Наконец, ему пришло в голову, что самому очень трудно судить о своих произведениях. Он решил испытать их на Гертруде и прочитал ей некоторые свои рассказы. У нее заблестели глаза, и она сказала, с гордостью посмотрев на него:

— А ведь здорово, что ты пишешь такие штуки.

— Да. да, — нетерпеливо перебил он. — Но ты скажи, тебе нравится?

— Господи помилуй! — воскликнула она. — Еще бы не нравилось. Меня так разобрало, что просто страсть!

Но Мартин видел, что не все в его рассказе вполне ясно сестре. Ее добродушное лицо выражало недоумение. Он ждал.

— А скажи-ка, Март, — промолвила она после долгой паузы, — чем же у них дело кончилось? Что ж этот парень, который так ловко чешет языком… что ж — он женился на ней?

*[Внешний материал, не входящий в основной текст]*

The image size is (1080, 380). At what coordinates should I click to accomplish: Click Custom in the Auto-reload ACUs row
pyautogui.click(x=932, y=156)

И после того как Мартин объяснил ей конец, казавшийся ему вполне понятным из развития сюжета, она промолвила:

— Ну то-то же. Почему ж ты так прямо не написал? Прочтя Гертруде с десяток рассказов, он понял, что ей нравятся только счастливые концы.

— Рассказ хорош, что и говорить, — объявила она, выпрямляясь над корытом и со вздохом вытирая лоб красной, распаренной рукой, — только уж очень от него мне тяжело стало. Плакать захотелось. А кругом и так грустного много. Когда я слушаю про хорошее, мне и самой становится лучше. Вот если бы они поженились, да… Ты не сердишься на меня, Март? — спросила она с тревогой. — Может быть, мне это кажется, потому что я очень устала. А так рассказ — прелесть, ну просто прелесть. Куда ты думаешь пристроить его?

— Это уж другой вопрос, — усмехнулся он.

— Но если б удалось пристроить, сколько бы ты за него получил?